Say how many lines below have "computer" in them, giving the number alone.
── Provided records
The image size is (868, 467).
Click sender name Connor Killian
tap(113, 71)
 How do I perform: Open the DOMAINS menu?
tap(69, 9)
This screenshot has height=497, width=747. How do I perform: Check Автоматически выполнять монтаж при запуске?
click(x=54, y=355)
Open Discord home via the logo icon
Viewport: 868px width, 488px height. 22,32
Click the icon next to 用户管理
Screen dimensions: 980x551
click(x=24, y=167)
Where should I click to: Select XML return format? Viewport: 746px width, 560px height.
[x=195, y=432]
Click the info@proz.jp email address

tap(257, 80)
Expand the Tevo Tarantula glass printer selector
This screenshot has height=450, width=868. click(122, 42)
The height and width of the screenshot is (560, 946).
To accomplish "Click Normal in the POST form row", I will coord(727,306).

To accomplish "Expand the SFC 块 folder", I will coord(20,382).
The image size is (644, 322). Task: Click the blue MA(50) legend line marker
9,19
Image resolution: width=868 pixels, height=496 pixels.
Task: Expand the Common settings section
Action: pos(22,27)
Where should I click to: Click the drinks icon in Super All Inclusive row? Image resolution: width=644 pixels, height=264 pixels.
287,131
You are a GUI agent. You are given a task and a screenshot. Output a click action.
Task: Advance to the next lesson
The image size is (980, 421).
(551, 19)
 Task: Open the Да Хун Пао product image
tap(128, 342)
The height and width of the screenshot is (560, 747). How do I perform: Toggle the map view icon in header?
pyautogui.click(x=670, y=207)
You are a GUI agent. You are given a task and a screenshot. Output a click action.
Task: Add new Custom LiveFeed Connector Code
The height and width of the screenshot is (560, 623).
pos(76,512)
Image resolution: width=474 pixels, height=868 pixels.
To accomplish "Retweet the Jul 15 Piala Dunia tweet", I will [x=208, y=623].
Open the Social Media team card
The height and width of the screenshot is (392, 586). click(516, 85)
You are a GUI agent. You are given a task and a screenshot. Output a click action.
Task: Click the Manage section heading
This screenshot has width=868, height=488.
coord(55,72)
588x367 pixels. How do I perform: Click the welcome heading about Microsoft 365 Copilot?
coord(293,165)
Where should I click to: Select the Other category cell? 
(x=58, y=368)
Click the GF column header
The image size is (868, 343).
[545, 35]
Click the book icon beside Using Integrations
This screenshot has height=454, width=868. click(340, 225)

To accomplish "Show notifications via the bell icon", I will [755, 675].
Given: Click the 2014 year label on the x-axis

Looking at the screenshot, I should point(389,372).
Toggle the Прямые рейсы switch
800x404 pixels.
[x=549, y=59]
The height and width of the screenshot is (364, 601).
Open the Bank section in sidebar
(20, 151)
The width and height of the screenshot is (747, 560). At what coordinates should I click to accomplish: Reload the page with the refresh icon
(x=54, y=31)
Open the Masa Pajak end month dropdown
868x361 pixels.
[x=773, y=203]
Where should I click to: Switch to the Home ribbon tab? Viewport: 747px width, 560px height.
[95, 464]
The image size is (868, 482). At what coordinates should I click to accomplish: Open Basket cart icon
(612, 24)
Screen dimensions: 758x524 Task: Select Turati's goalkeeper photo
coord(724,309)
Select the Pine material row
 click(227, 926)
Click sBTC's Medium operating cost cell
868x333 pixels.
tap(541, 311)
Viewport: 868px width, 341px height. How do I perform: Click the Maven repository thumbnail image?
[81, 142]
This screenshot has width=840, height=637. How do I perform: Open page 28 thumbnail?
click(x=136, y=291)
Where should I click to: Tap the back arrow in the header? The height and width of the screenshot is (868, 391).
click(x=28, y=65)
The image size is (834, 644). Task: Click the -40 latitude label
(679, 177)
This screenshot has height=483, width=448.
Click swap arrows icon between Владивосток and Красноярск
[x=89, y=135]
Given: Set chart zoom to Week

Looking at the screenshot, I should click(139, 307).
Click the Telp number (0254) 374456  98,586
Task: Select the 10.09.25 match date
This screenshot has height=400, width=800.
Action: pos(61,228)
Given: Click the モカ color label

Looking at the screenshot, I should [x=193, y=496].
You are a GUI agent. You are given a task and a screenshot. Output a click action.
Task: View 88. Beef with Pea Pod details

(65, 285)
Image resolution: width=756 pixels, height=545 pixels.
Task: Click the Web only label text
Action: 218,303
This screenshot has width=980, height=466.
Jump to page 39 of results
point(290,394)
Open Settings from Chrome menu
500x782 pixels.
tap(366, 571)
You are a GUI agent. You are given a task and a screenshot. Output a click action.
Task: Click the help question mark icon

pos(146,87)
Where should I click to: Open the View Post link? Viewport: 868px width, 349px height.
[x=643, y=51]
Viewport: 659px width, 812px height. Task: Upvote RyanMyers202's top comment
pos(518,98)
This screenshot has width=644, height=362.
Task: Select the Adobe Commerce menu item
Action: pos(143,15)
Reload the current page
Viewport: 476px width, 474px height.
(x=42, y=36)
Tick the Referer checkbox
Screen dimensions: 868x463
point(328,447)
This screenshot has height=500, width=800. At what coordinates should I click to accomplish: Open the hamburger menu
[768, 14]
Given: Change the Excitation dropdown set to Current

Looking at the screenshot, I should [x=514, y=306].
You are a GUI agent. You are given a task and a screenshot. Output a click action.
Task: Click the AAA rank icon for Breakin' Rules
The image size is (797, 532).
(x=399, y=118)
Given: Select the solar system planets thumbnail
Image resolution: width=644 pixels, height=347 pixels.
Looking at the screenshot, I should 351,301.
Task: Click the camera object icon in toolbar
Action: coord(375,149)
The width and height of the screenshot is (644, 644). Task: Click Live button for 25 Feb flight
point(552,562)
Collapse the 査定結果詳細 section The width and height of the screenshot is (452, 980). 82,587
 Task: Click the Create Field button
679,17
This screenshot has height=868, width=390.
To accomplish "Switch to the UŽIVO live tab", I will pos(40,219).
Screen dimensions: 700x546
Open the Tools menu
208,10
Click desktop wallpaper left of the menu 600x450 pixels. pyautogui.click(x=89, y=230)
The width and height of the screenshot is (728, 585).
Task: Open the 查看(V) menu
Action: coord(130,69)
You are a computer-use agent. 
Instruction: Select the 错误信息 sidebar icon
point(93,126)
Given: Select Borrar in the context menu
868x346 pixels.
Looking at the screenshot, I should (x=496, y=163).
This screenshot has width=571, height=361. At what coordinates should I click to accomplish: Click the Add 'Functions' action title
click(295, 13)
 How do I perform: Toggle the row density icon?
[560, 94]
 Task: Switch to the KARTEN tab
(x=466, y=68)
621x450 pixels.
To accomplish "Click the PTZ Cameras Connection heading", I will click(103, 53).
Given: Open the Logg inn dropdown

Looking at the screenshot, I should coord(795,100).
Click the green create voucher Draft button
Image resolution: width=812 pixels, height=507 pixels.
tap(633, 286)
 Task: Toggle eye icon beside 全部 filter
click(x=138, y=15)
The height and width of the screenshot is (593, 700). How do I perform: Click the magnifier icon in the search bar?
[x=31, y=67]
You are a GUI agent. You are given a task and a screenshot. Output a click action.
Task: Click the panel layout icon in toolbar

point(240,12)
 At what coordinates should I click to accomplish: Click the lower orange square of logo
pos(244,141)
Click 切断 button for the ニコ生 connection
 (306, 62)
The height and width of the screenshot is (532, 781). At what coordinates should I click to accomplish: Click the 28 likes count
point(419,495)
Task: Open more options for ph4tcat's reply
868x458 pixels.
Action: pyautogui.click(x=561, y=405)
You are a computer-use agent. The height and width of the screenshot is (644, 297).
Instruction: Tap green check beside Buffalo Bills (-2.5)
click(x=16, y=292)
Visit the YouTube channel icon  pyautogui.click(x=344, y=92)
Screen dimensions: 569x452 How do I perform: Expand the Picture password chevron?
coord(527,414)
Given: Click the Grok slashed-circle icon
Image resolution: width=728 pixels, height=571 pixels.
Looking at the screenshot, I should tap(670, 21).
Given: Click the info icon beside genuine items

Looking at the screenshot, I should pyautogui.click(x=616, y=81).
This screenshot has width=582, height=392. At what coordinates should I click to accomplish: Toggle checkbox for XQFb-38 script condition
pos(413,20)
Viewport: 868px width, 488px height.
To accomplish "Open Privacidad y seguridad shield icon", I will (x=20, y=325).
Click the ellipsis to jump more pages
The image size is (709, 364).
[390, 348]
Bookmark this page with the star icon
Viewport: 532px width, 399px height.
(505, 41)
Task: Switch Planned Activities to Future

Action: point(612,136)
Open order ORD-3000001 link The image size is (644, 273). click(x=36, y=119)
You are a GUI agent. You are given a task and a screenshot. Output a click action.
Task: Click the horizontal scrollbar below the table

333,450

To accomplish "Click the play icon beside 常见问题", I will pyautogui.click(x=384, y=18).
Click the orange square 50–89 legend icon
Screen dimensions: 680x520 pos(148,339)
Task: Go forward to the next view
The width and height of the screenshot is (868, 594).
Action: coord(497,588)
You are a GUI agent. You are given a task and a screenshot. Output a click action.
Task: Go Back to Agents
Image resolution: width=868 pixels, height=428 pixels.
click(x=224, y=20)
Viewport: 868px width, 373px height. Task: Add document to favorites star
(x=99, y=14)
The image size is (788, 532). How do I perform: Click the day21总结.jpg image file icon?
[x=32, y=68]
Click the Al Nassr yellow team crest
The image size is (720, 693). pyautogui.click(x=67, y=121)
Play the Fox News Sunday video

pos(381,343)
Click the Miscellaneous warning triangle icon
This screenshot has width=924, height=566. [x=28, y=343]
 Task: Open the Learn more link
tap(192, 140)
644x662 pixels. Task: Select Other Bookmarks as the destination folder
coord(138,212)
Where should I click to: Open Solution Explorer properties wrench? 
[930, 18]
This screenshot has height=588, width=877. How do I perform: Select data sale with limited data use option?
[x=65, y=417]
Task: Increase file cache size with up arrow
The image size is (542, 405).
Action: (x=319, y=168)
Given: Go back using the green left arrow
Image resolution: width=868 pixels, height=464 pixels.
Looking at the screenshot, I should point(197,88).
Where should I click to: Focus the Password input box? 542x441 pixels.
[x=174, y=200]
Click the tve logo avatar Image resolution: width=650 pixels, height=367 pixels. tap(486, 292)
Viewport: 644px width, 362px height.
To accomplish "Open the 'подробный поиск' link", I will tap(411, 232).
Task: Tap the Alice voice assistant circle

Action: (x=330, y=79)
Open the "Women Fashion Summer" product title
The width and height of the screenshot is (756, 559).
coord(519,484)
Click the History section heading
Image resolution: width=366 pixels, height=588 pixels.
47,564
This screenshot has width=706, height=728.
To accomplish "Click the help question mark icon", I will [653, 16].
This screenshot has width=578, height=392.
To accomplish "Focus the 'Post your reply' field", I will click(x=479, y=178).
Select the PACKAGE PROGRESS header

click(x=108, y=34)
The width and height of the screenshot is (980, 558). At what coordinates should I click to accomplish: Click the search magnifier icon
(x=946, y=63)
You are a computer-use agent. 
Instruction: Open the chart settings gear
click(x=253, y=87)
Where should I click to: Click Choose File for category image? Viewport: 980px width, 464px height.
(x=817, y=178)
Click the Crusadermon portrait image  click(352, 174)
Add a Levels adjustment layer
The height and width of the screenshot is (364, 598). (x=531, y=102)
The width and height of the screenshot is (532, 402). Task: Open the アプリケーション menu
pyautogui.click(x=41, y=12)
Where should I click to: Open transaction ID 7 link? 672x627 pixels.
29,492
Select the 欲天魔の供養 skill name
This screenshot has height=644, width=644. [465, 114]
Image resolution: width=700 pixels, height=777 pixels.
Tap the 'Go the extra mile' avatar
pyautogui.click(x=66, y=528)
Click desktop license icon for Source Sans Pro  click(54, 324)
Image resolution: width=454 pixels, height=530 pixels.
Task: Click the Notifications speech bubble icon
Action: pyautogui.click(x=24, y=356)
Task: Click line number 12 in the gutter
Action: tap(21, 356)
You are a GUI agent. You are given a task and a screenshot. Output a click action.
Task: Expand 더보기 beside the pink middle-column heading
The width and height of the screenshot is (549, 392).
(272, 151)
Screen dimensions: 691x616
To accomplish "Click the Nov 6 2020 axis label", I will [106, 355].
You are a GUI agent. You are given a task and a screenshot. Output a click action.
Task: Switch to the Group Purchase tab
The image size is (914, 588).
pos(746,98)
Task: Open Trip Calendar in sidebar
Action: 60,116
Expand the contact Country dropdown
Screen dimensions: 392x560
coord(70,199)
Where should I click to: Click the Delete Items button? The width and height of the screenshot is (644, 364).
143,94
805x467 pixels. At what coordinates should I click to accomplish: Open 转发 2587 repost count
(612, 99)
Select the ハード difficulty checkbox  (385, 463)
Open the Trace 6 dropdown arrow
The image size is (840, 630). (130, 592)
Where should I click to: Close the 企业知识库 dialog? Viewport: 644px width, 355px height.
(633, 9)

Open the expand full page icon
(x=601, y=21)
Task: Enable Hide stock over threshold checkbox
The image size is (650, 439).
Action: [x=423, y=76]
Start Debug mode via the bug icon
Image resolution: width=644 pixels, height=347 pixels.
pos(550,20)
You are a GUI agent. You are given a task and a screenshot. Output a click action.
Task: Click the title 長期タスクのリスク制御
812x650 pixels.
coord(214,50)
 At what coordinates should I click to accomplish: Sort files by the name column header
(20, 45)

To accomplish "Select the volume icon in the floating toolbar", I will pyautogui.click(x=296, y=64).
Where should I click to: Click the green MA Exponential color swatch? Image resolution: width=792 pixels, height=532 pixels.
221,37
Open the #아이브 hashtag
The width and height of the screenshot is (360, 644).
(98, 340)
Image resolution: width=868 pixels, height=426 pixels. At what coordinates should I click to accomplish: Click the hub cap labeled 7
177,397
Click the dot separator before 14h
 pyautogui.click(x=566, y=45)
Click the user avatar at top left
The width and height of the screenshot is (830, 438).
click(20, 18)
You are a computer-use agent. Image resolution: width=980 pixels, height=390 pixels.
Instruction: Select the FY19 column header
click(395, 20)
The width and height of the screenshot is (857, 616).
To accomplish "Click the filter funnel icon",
────
## Task answer
4